--- INPUT RECORDS ---
+===+

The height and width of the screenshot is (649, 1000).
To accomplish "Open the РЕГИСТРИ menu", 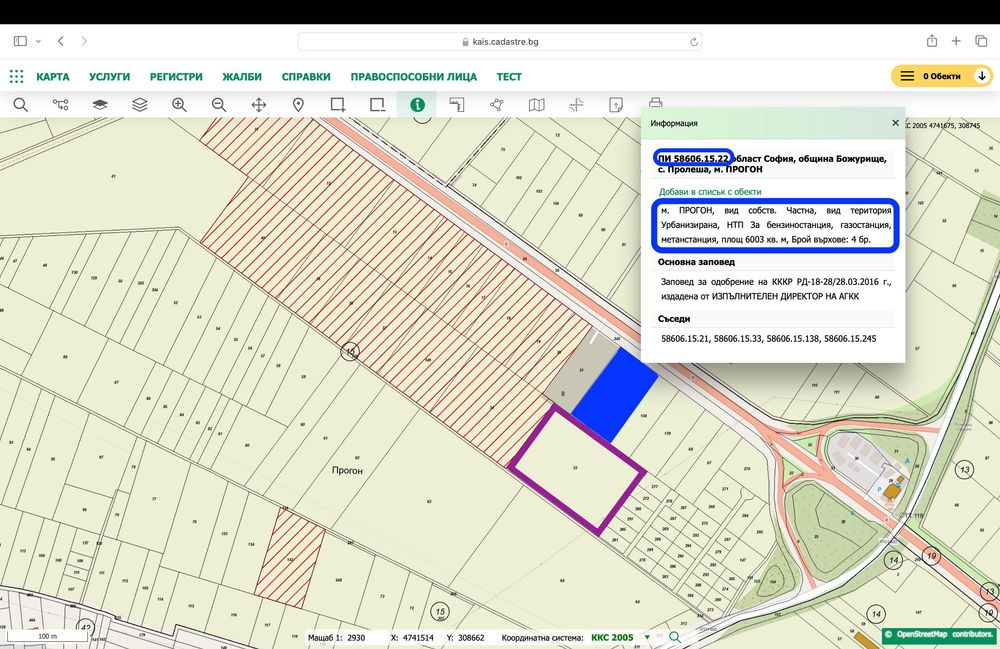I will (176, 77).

+===+

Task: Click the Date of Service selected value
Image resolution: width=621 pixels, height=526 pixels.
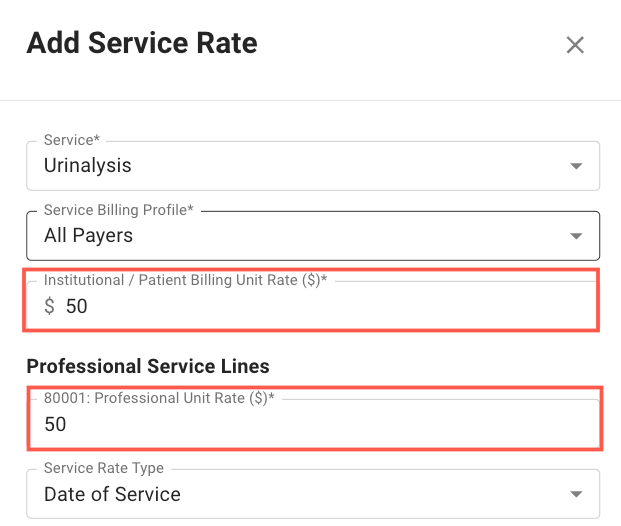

+===+

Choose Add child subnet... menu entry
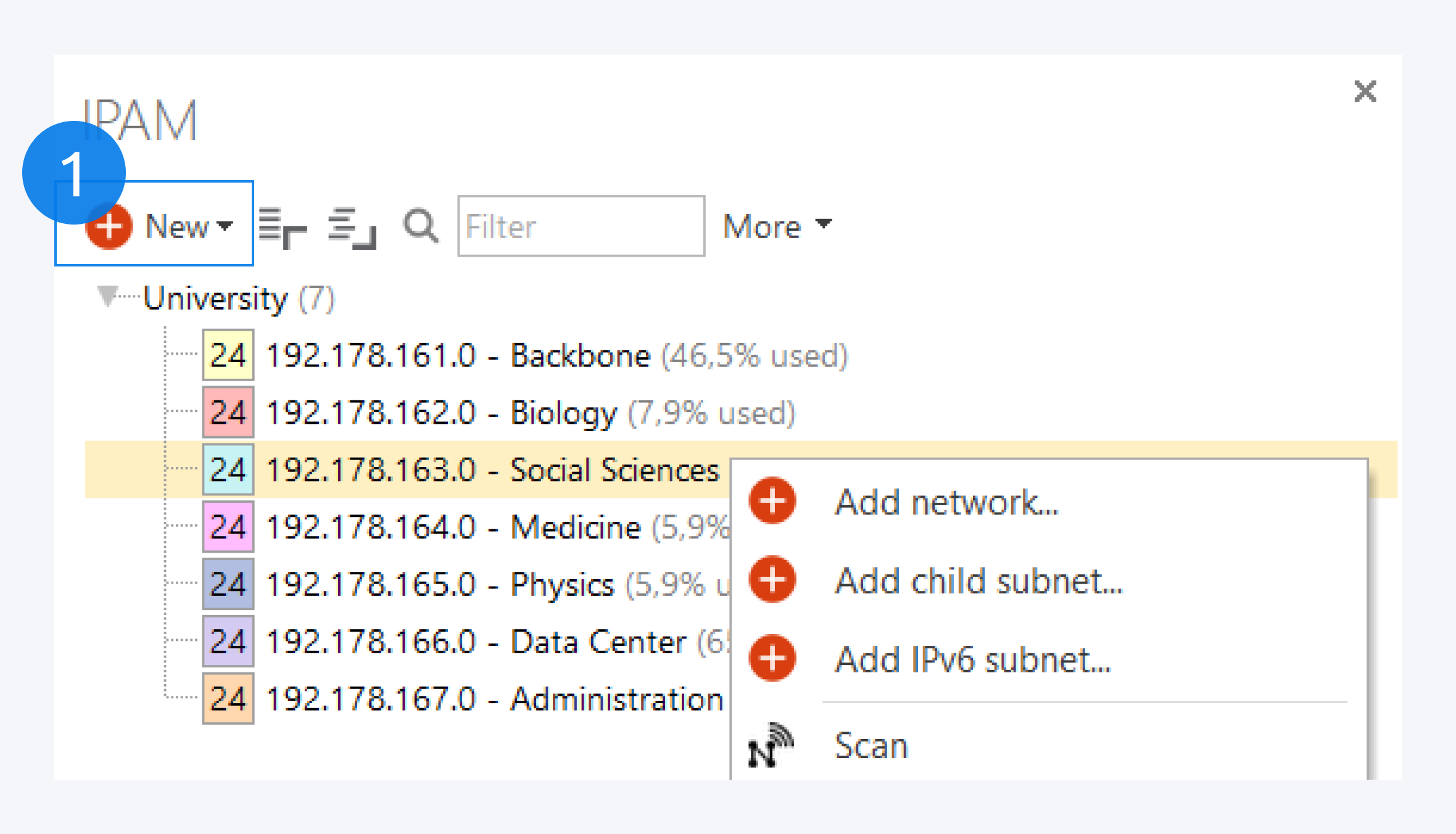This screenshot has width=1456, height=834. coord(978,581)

+===+

--- TASK DESCRIPTION ---
Copy out each line of the data above, exactly, if it lies between the line holding "Task: Click the" and the line holding "Image resolution: width=621", inclusive; copy no other line.

--- RESPONSE FOR THIS EXERCISE ---
Task: Click the Date of Service selected value
Image resolution: width=621 pixels, height=526 pixels.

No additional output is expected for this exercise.